О днако Сьюзен добродетельно проживала в Железнодорожном коттедже, а зимний снег растаял, летние цветы разворачивали голубые, лиловые и розовые лепестки. И Сьюзен вновь обрела розовый и здоровый вид; от выкидыша она оправилась, хотя и не от того, что все вокруг — ну, почти все — считали бессердечной жестокостью Хамфри.

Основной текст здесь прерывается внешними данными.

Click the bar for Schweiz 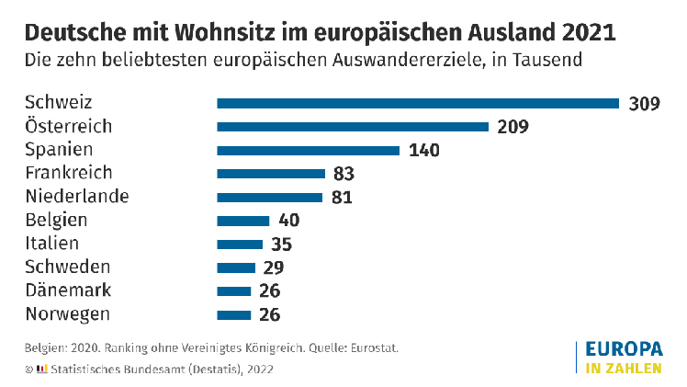(x=418, y=103)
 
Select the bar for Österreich (x=353, y=127)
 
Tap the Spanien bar (x=308, y=150)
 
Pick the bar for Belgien (x=243, y=221)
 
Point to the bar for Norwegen (x=234, y=315)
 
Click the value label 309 (x=645, y=103)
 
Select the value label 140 (x=424, y=150)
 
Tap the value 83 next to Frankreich (x=344, y=174)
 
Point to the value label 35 (x=281, y=245)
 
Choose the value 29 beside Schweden (x=273, y=268)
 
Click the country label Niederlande (x=77, y=196)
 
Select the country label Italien (x=52, y=244)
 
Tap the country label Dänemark (x=69, y=290)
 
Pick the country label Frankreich (x=69, y=173)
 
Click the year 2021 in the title (x=582, y=33)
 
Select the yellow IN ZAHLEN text (x=623, y=370)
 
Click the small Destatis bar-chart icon (x=41, y=369)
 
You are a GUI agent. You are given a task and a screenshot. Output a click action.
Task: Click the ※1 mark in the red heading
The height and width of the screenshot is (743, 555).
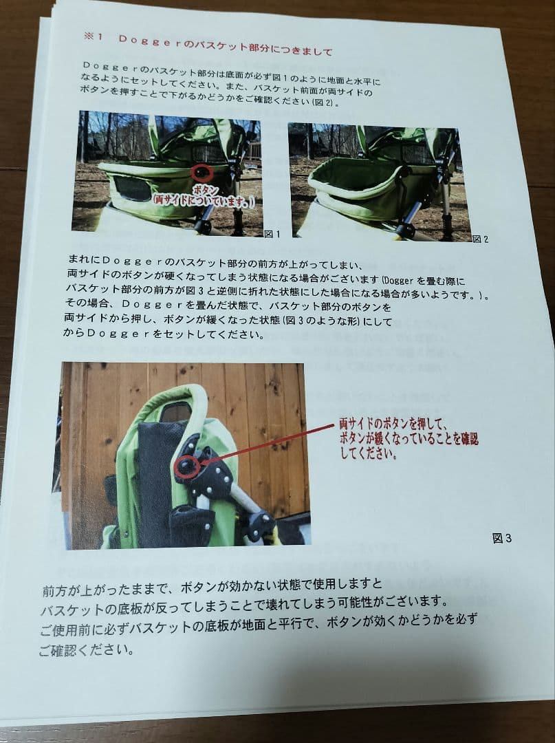[93, 37]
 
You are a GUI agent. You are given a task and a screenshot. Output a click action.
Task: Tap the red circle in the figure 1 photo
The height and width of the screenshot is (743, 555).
[202, 173]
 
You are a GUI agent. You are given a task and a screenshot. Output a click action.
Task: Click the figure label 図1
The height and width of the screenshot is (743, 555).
[273, 234]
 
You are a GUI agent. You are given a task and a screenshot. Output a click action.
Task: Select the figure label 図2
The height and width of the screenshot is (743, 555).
[480, 239]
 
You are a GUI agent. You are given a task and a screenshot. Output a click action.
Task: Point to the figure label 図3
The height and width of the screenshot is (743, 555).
[502, 538]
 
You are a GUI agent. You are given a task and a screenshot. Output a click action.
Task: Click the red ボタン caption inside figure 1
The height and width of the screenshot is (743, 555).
[204, 189]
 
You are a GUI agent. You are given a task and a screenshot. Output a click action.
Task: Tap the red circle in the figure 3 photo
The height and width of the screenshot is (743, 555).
[186, 468]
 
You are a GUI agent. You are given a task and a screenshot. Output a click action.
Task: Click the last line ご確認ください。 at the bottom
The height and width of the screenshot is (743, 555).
[86, 649]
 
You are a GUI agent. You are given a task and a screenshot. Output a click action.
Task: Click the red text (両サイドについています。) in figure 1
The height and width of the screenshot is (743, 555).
[205, 201]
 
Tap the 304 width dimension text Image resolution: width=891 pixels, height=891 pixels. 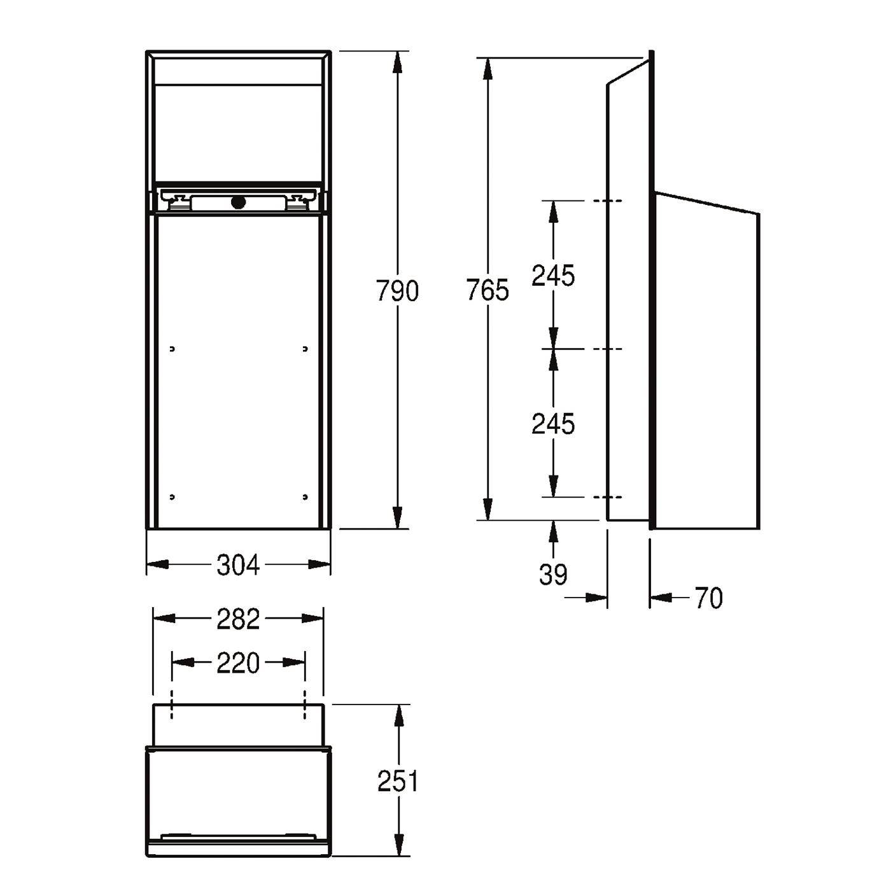click(238, 565)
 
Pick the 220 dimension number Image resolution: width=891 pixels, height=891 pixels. click(238, 663)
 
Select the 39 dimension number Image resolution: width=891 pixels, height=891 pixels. click(553, 575)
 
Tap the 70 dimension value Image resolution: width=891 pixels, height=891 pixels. click(709, 598)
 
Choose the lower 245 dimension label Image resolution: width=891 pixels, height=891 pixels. click(553, 423)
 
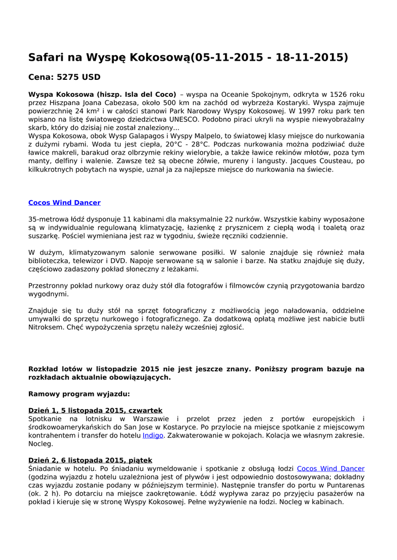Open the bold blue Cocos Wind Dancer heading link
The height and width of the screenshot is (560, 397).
coord(64,203)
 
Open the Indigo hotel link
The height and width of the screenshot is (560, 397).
coord(153,435)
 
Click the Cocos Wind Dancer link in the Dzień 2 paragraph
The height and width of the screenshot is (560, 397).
coord(330,469)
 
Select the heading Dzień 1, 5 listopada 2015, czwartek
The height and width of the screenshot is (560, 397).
coord(95,410)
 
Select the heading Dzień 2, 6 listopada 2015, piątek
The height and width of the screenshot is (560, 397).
coord(90,460)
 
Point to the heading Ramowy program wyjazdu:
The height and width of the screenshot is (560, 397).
coord(79,394)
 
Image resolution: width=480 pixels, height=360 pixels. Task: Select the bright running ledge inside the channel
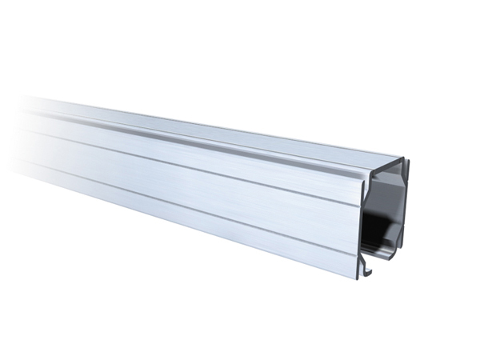point(384,255)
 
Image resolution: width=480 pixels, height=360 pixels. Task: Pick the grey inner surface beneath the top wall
point(388,188)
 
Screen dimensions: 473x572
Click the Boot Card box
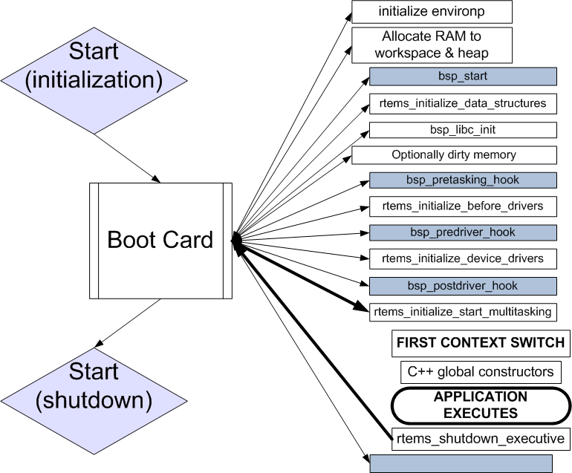click(160, 240)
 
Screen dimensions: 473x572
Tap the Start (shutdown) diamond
click(94, 385)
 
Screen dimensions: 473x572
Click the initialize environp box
click(432, 12)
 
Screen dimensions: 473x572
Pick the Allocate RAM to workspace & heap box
click(432, 45)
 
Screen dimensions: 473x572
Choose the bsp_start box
click(463, 76)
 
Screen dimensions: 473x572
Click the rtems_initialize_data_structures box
click(463, 103)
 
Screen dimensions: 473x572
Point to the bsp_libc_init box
click(463, 130)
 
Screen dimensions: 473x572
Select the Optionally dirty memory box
click(454, 155)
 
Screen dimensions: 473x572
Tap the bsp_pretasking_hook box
click(463, 180)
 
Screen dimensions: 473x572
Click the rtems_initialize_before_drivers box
click(463, 206)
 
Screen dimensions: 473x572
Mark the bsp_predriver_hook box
click(463, 232)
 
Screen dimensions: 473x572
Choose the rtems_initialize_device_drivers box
click(463, 259)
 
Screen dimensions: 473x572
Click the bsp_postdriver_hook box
click(463, 286)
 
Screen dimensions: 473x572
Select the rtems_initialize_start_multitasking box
click(463, 312)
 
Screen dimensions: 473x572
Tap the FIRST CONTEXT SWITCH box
click(481, 343)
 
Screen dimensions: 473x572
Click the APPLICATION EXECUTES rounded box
click(481, 405)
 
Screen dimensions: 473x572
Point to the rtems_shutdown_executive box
click(481, 438)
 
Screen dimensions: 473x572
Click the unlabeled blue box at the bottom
click(461, 463)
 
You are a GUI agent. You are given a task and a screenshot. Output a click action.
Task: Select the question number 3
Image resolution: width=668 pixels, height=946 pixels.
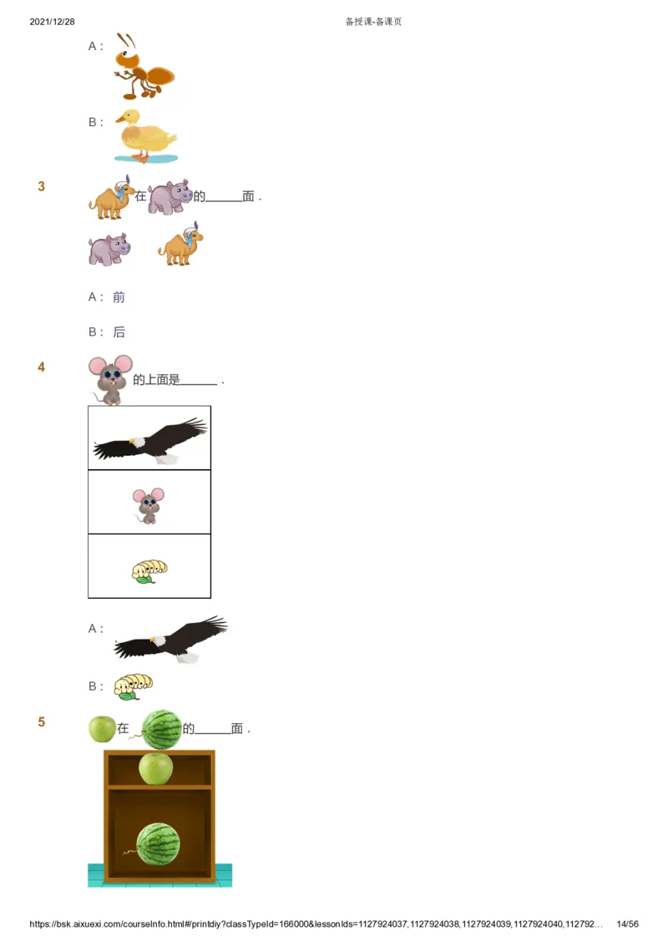click(x=42, y=186)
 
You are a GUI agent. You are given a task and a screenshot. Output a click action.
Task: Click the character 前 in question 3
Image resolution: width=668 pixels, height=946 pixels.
click(x=119, y=296)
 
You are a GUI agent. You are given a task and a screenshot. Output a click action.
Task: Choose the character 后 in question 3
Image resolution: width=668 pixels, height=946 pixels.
click(x=119, y=331)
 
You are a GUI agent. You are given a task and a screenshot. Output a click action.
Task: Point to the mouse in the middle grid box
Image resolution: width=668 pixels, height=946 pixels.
click(x=149, y=505)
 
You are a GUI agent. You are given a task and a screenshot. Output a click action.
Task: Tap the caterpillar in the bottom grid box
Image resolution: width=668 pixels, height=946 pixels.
click(x=149, y=571)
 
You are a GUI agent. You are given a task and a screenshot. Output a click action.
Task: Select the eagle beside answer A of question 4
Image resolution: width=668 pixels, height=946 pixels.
click(x=170, y=640)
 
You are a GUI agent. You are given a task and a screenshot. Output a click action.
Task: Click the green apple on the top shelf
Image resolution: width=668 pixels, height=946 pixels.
click(x=155, y=768)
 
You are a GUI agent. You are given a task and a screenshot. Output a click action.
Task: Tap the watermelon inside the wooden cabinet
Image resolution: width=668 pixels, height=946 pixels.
click(x=157, y=844)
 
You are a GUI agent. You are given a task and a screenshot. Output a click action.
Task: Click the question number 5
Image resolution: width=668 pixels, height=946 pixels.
click(x=42, y=722)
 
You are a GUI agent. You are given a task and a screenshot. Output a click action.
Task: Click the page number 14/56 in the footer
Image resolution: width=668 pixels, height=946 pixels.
click(x=627, y=924)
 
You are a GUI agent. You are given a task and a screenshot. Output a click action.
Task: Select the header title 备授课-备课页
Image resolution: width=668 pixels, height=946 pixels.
click(x=373, y=22)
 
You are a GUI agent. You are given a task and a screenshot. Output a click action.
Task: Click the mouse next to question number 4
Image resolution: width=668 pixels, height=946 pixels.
click(x=111, y=380)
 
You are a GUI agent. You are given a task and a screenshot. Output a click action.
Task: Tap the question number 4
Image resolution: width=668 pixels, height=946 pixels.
click(x=42, y=367)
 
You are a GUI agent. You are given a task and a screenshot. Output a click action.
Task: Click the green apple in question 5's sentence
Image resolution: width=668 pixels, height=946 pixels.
click(x=102, y=729)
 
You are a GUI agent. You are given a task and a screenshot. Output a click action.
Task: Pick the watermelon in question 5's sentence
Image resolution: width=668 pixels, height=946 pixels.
click(x=161, y=729)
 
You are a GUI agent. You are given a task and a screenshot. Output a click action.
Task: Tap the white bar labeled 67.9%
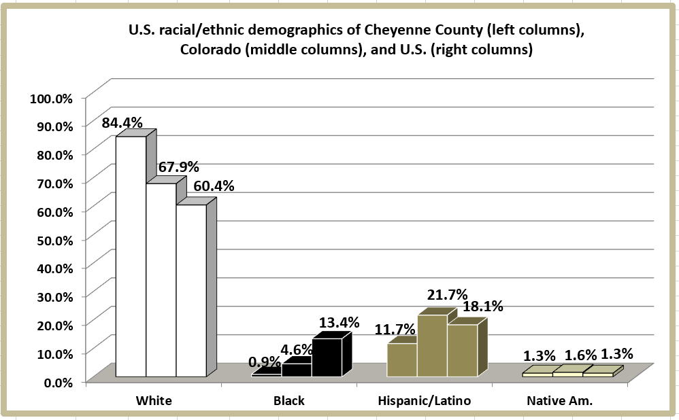pyautogui.click(x=161, y=279)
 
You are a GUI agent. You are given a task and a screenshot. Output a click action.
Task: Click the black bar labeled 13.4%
pyautogui.click(x=327, y=357)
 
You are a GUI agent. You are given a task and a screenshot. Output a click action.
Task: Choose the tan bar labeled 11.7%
pyautogui.click(x=402, y=360)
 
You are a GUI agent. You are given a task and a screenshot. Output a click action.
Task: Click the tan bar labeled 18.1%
pyautogui.click(x=463, y=351)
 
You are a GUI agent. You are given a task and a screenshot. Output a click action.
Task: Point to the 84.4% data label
pyautogui.click(x=122, y=123)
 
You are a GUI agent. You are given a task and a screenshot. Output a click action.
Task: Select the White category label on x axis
pyautogui.click(x=154, y=401)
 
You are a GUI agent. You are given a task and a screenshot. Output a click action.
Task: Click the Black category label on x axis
pyautogui.click(x=289, y=401)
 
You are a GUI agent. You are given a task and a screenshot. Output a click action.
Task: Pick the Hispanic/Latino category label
pyautogui.click(x=425, y=401)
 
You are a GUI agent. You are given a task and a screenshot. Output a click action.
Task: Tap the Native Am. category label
pyautogui.click(x=559, y=401)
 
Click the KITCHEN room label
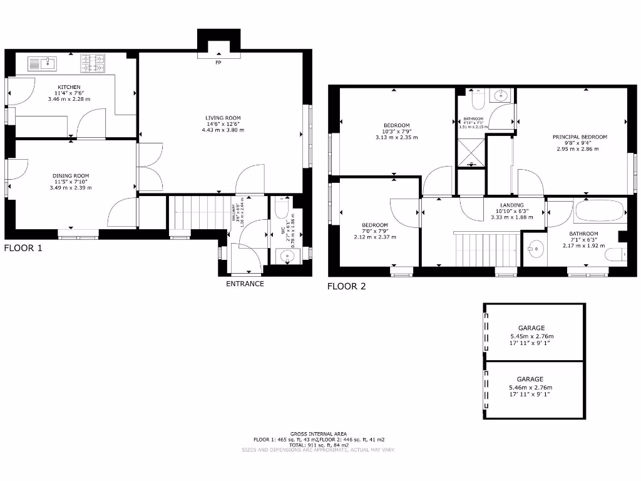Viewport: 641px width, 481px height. click(x=69, y=87)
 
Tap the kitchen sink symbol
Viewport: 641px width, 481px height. click(x=43, y=63)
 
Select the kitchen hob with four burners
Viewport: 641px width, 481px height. click(x=92, y=63)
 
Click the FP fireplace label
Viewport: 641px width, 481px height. click(x=218, y=63)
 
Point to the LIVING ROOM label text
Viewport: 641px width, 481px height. click(x=223, y=118)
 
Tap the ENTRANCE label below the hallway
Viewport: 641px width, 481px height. click(x=245, y=284)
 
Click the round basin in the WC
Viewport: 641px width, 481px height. click(x=287, y=255)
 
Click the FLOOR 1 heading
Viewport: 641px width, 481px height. click(x=23, y=248)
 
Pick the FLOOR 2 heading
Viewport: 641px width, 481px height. click(x=346, y=287)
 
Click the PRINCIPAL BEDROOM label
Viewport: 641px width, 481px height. click(x=580, y=137)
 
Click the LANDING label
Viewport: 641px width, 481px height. click(x=512, y=205)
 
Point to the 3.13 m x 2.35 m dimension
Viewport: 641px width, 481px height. click(x=396, y=137)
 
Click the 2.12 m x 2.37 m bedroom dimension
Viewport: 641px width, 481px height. click(x=375, y=237)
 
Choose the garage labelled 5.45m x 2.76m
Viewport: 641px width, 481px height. click(x=534, y=333)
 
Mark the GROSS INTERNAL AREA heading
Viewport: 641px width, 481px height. click(x=320, y=434)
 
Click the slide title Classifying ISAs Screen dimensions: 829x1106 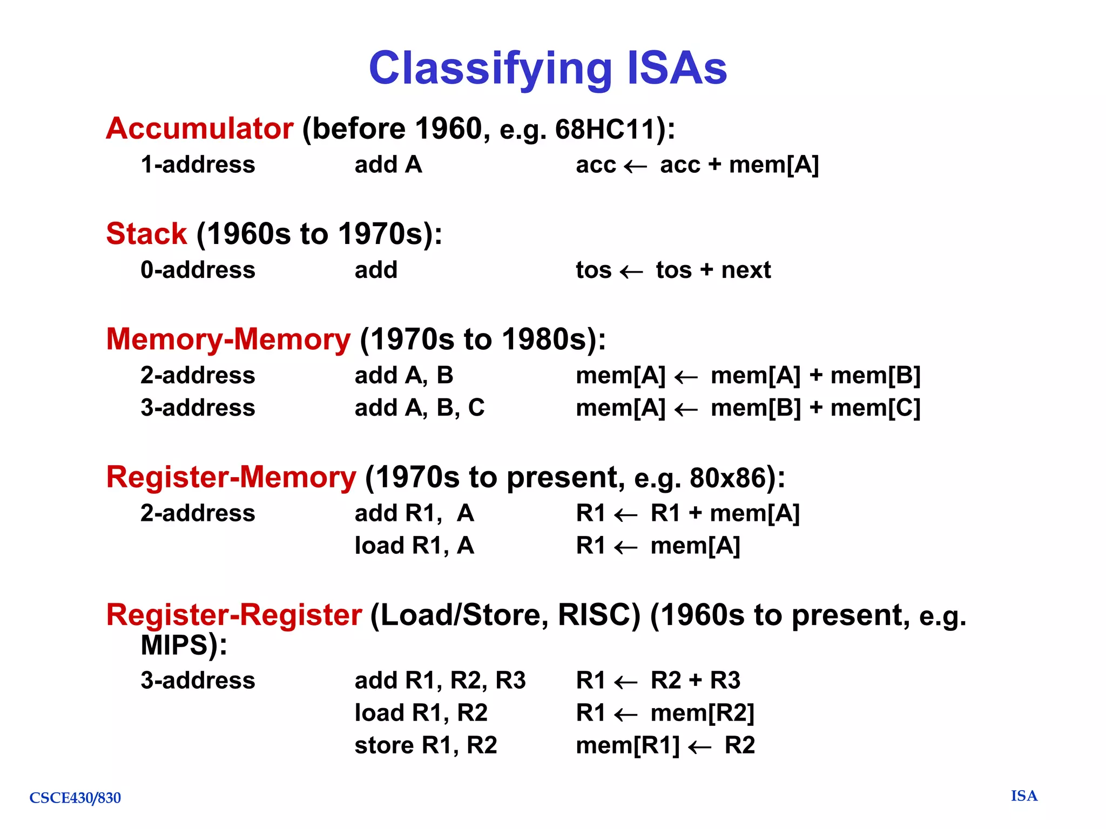coord(548,69)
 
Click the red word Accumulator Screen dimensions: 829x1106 coord(199,129)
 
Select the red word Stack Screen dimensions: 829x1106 coord(146,234)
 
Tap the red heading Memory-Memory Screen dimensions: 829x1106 coord(228,339)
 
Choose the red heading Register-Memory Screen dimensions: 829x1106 coord(231,478)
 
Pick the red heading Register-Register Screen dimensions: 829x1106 coord(234,615)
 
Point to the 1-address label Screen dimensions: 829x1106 coord(198,165)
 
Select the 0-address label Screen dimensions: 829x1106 coord(198,270)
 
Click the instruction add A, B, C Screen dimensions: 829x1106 coord(419,408)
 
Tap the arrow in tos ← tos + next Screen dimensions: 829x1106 coord(631,271)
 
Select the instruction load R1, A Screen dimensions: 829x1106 coord(414,546)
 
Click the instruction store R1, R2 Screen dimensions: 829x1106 coord(426,745)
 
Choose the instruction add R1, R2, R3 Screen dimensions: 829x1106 coord(440,681)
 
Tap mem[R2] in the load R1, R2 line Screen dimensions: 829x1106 coord(702,713)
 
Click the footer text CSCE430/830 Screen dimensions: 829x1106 coord(75,798)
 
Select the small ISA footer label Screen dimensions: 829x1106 coord(1024,796)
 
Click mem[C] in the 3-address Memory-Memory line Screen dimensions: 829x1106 coord(875,408)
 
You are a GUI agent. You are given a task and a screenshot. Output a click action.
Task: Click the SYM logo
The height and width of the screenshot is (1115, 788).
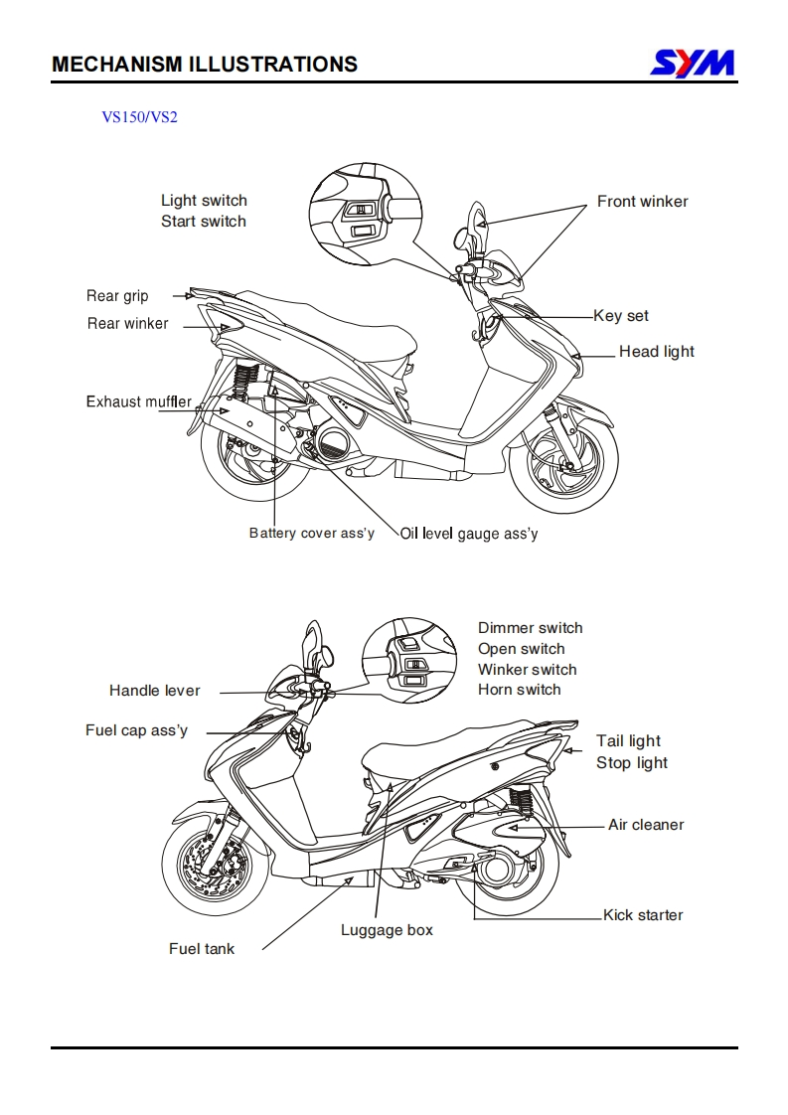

Сама Сьюзен событий прошлых месяцев практически не упоминала, словно если их игнорировать, то они как бы и не произошли. Она вела затворническую жизнь, но тем не менее было известно, что она сменила адвоката и врача. Она разводилась с Хамфри, назвав причиной неадекватное поведение, и Хамфри не стал ничего оспаривать ради Роланда. Она получила Железнодорожный коттедж, чтобы жить там с Роландом, ну а он как-нибудь продержится, пусть его практика и приходила стремительно в упадок. Он, казалось, утратил способность сосредотачиваться или настаивать на чем-либо. Роланда он будет навещать как можно чаще.
— Наверное, мне следует быть благодарной, — вот все, что сказала Сьюзен, — но как типично для бедного Хамфри! Сегодня он бесится и буйствует, а завтра тих и пассивен. Ему присущи такие бурные вспышки, но они тут же гаснут. Разумеется, Хамфри — Близнец. Так что никогда не знаешь, которого из двоих целуешь. Надеюсь, он не станет посещать Роланда так уж часто. Ребенку вредны свидания с неуравновешенным отцом.
Было понятно само собой, что Клайв, столь сильно и столь публично влюбленный в Сьюзен, не может вести дело о ее разводе; и все понимали, что доктор Розамунда Плейди больше ей в качестве врача не подходит. Сьюзен шепнула одной-двум приятельницам, что Розамунда склонна сплетничать о своих пациентах. Да и какой она врач? Разве не она лечила собственного мужа от тоски таблетками и довела его до настоящей депрессии? Более того: разве она не оградила Хамфри, будущего бывшего мужа Сьюзен, от психиатров, когда у него был явный приступ буйного помешательства? Этично ли подобное поведение? Не говоря уже о его разумности? Нет, доктор Розамунда Плейди — не самый лучший доктор в Барли. Вера в Розамунду быстро пошла на убыль, а врач, которому не доверяют, редко кого-нибудь вылечивает.